===== Texto extraído
Guardianes: buscan voluntarios que ayuden a salvar al tordo amarillo

Muchos años atrás, los cielos de la región se cubrían de dos colores: amarillo oro y negro. Eran las bandadas del tordo amarillo, un ave cuya población se redujo de tal modo, que hoy se estima sólo quedan entre 600 y 1.000 ejemplares, distribuidos en zonas específicas de Corrientes y Entre Ríos. La esperanza de su supervivencia la trae un grupo de personas que trabaja de manera incansable con el firme objetivo de salvar a la especie. Pero solos no pueden y necesitan sumar voluntarios.
El proyecto está liderado por investigadores del Conicet e incluye a ambientalistas, aficionados y técnicos de organismos estatales que trabajan desde 2015 para proteger las últimas poblaciones silvestres de esta ave. Es aquí donde cobra vital relevancia la tarea de los denominados «Guardianes de Colonia», que son grupos de técnicos y voluntarios que se ocupan de monitorear a diario las colonias reproductivas donde los tordos tienen sus nidos para poder protegerlas.
«El objetivo general del proyecto es salvar a la especie y por eso nos concentramos en aumentar el éxito reproductivo. Nuestra tarea consiste en asegurarnos que los pichones logren cumplir su ciclo en el nido y luego puedan incorporarse a la bandada», explicó a EL LIBERTADOR, Florencia Pucheta, la bióloga que actualmente lleva adelante el Proyecto Tordo Amarillo.
El trabajo de los guardianes es exhaustivo durante aproximadamente dos meses, periodo en que las aves forman sus colonias, ponen huevos y cuidan a los pichones. «Lo que hacemos es un trabajo de campo. Los tordos forman sus colonias y hacen sus nidos en los bañados y nuestra labor consiste en hacer un monitoreo permanente en esos lugares en específico y eso implica enfrentarse a las condiciones del ambiente, calor, insectos, lluvias, humedad, etcétera», agregó la especialista.
No es una tarea fácil, pero los resultados son muy alentadores. Es por eso que, año tras año cuando se acerca el período de reproducción de estas aves, se renueva la búsqueda de voluntarios.
«La convoctoria cierra el martes 12. Las personas interesadas pueden escribir a: tordoamarillo@avesargentinas.org.ar. Deben enviar su currículum, y una carta de intención donde expliquen por qué quieren unirse al proyecto. Es esto lo que más nos interesa porque es donde notamos el real interés de cada aspirante».
==========
- Consigna del ejercicio:
Reescribe el fragmento del artículo sobre el tordo amarillo que comienza en las palabras "Muchos años atrás, los" y termina después de "necesitan sumar voluntarios.", cambiando "ejemplares" por "individuos". Usa únicamente el artículo sobre el tordo amarillo.
===== Datos proporcionados
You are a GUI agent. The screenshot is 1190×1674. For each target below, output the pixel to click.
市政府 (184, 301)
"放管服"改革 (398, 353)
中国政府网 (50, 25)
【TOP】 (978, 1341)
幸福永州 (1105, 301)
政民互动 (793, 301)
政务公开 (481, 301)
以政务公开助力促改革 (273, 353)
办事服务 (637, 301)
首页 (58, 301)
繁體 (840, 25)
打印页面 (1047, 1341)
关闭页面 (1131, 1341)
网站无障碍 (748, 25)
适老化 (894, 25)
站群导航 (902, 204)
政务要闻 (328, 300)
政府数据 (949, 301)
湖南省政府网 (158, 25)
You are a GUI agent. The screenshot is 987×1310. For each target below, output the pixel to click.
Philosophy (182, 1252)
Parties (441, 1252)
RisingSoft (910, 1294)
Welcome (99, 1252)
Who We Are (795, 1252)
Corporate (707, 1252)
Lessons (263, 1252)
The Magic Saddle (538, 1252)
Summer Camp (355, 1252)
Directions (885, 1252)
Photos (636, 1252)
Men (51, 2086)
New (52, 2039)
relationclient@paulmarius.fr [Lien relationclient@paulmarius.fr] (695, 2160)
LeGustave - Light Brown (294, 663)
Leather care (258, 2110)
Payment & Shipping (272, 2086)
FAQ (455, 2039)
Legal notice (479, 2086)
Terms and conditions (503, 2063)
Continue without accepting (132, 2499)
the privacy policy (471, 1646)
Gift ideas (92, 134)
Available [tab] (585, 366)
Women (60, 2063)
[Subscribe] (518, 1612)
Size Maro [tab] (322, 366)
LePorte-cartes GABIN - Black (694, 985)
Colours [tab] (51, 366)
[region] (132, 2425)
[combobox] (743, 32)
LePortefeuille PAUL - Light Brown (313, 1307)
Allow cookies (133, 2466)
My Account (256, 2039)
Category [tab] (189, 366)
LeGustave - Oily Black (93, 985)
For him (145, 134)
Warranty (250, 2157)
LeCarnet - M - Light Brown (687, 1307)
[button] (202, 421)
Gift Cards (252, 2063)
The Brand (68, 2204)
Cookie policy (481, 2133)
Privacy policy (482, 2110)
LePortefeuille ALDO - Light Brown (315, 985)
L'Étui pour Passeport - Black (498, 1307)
==========
- Espacio de respuesta:
Muchos años atrás, los cielos de la región se cubrían de dos colores: amarillo oro y negro. Eran las bandadas del tordo amarillo, un ave cuya población se redujo de tal modo, que hoy se estima sólo quedan entre 600 y 1.000 individuos, distribuidos en zonas específicas de Corrientes y Entre Ríos. La esperanza de su supervivencia la trae un grupo de personas que trabaja de manera incansable con el firme objetivo de salvar a la especie. Pero solos no pueden y necesitan sumar voluntarios.